Al decimo giorno di “lockdown” dell’Italia per coronavirus, appare sempre più probabile una ulteriore stretta. Non bastano strade deserte, negozi e locali chiusi, uscite contingentate e 50 mila denunciati in sette giorni.
Palazzo Chigi sembra pronto a serrare ancora tutto, e di più, nel mese di aprile.
I dati parlano chiaro. In Italia i contagiati sono 35 mila e la Lombardia è in ginocchio. È vero che la crescita – ogni giorno – del numero dei malati non è più esponenziale. C’è una flessione. Ma non basta. Palazzo Chigi prende atto che abbiamo superato anche la Cina per numero di morti in un solo giorno. Nelle ultime 24 ore le vittime da coronavirus sono state 475. Di queste 319 nella sola in Lombardia. Il dato è riportato online dall’agenzia di stampa Ansa. Bergamo e Brescia sono in questo momento le provincie più colpite.

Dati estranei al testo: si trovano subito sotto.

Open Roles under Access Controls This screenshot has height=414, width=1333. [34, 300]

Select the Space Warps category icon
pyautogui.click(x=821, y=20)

Ecco perché il governo valuta la possibilità di prorogare oltre il 3 aprile le misure in atto. E si prepara a varare una nuova stretta. L’obiettivo è arginare i comportamenti scorretti di chi ancora continua a spostarsi senza motivo. In questo modo si vanifica il sacrifico imposto a milioni di italiani. E anche lo sforzo immane del sistema sanitario per contenere il coronavirus.
Il presidente del Consiglio, Giuseppe Conte
Le misure restrittive – spiega il premier Giuseppe Conte in una intervista al Corriere della Sera oggi 19 marzo – funzionano. Quando si raggiungerà il picco, e il contagio comincerà a decrescere, non si potrà tornare subito alla vita di prima. Pertanto, i provvedimenti del governo – dalla chiusura di molte attività a quello sulla scuola – non potranno che essere prorogati. Conte invita tutti al buon senso, poi fa sapere che si lavora ad un decreto per lo sblocco di investimenti pubblici per decine di miliardi e a un intervento a tutela delle aziende strategiche italiane.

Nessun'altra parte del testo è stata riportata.